§ WHAT THE EXERCISE ASKS:
Those lines of the data that hold the word "dimensions" are to be copied out.

§ INFORMATION SHOWN:
################

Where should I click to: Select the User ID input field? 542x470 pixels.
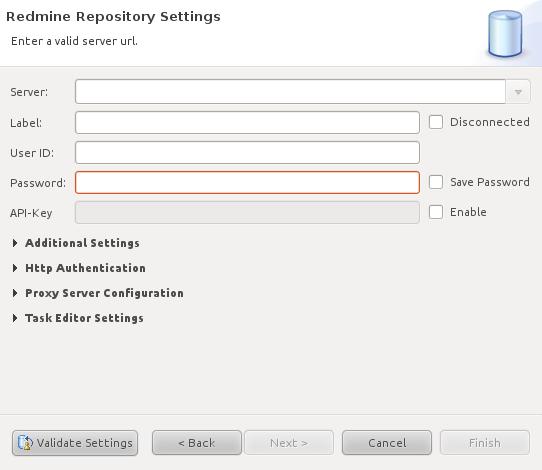pyautogui.click(x=247, y=152)
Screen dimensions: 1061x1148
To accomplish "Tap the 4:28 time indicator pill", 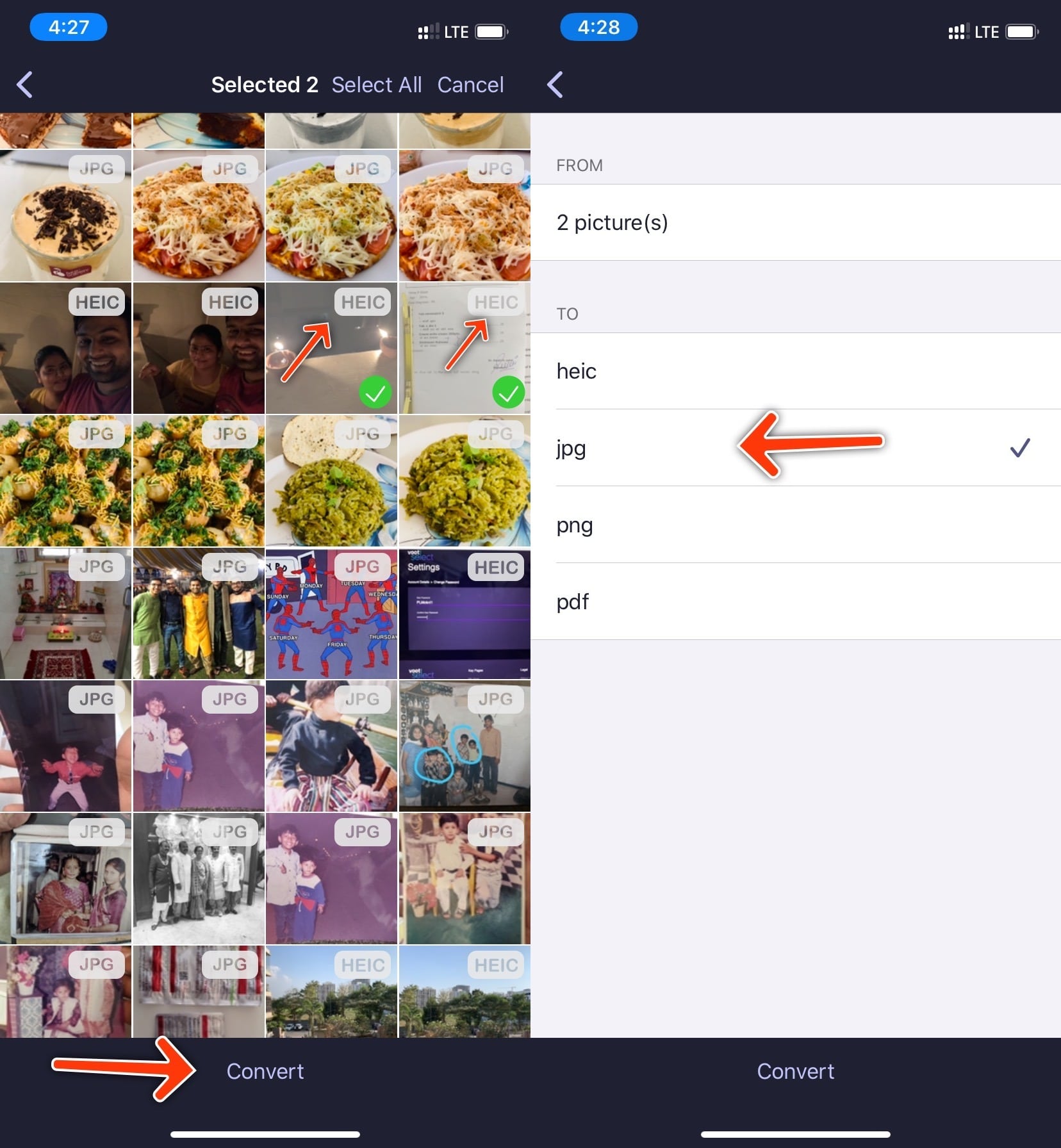I will (598, 28).
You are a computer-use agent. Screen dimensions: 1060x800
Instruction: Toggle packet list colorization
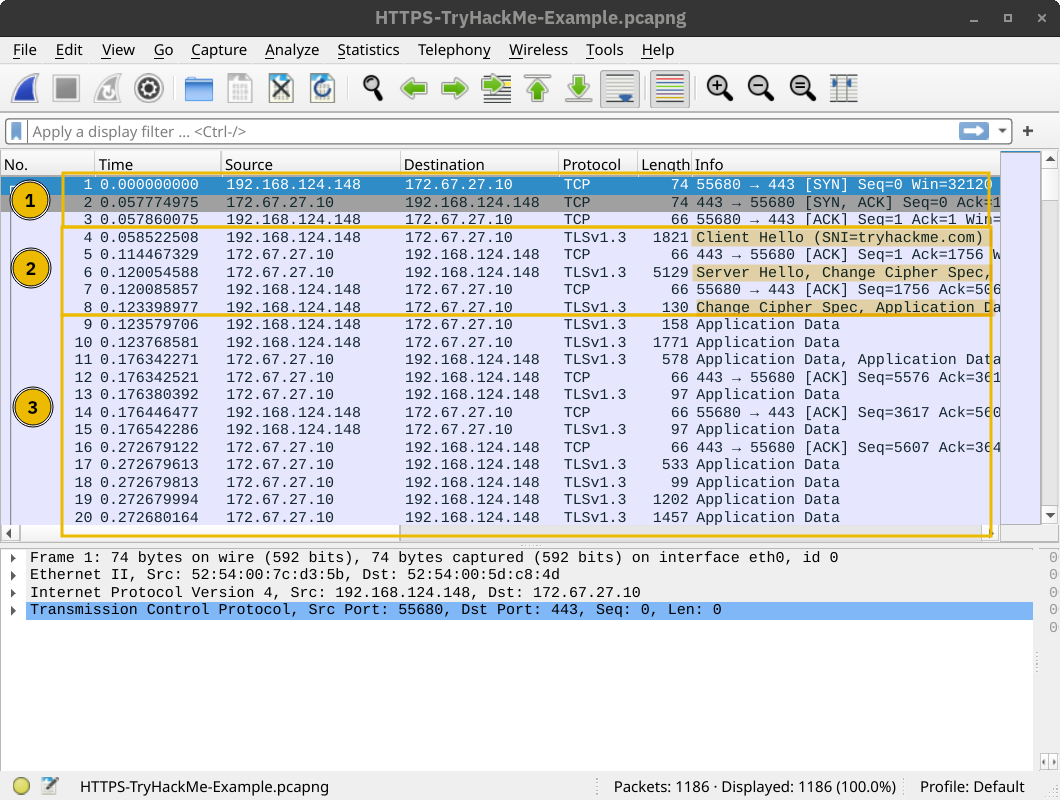click(x=668, y=88)
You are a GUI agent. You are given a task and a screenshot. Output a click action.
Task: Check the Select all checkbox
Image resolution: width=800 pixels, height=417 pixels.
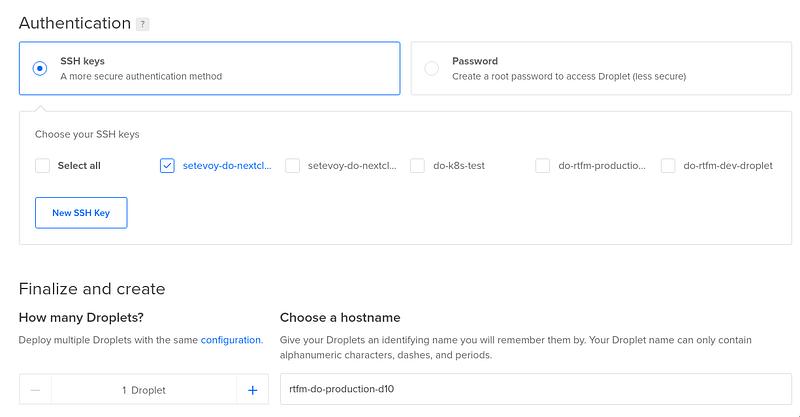(x=42, y=166)
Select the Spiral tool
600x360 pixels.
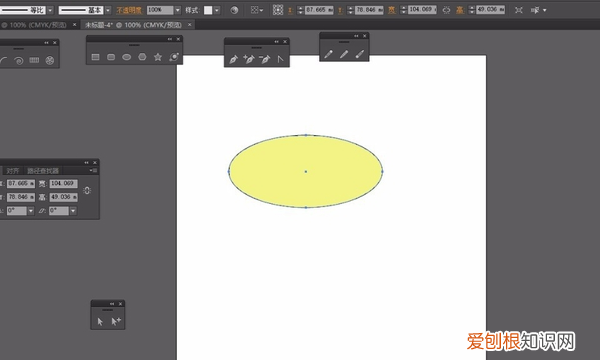pyautogui.click(x=18, y=60)
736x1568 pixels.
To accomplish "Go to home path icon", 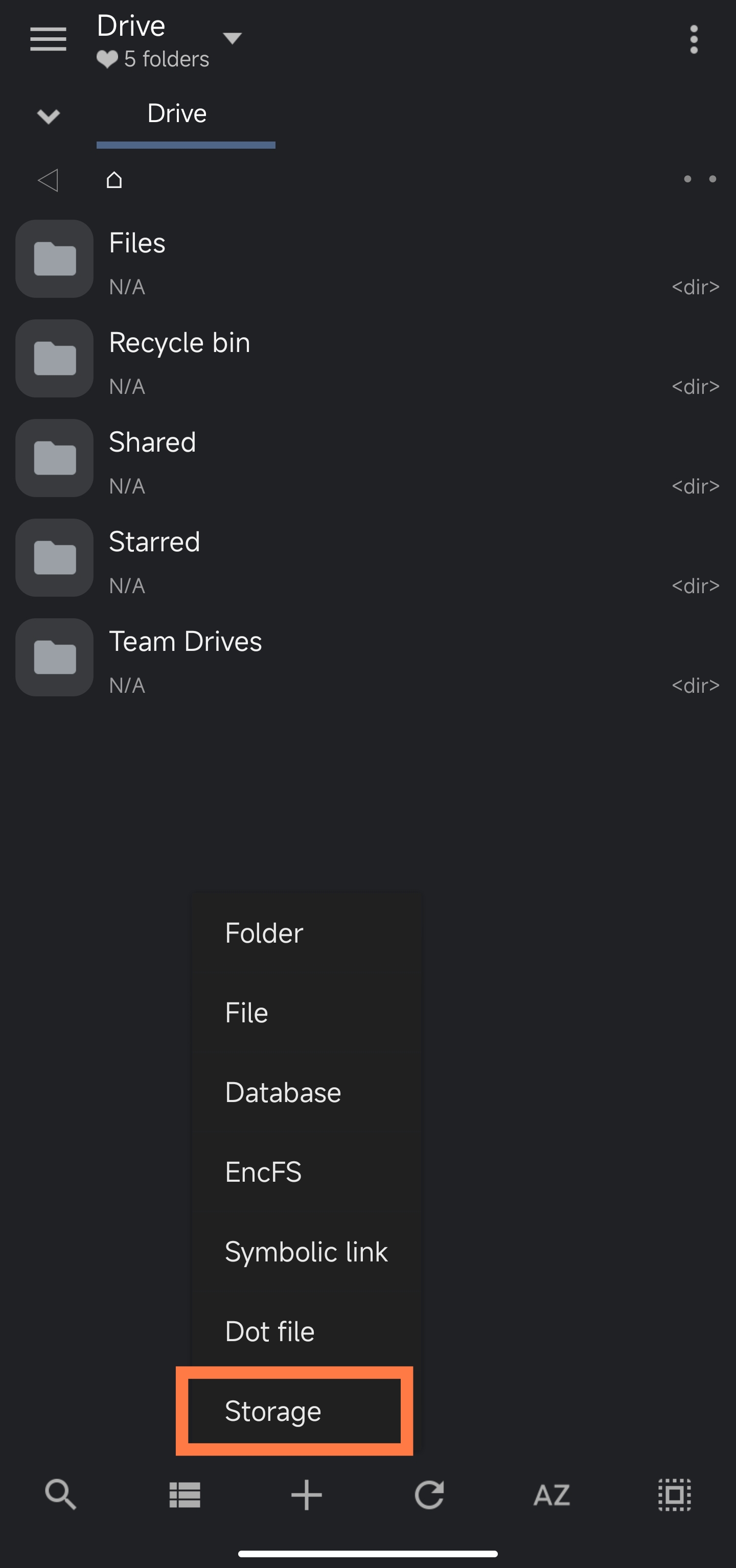I will pos(114,179).
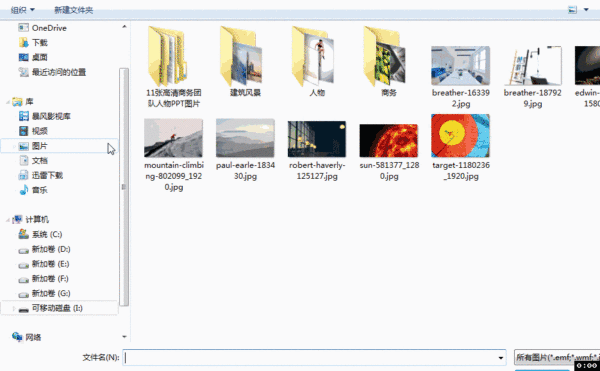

################

§ ANSWER TO THIS PROBLEM:
Screen dimensions: 1061x1148
You are a computer-use agent. Screen dimensions: 1060x800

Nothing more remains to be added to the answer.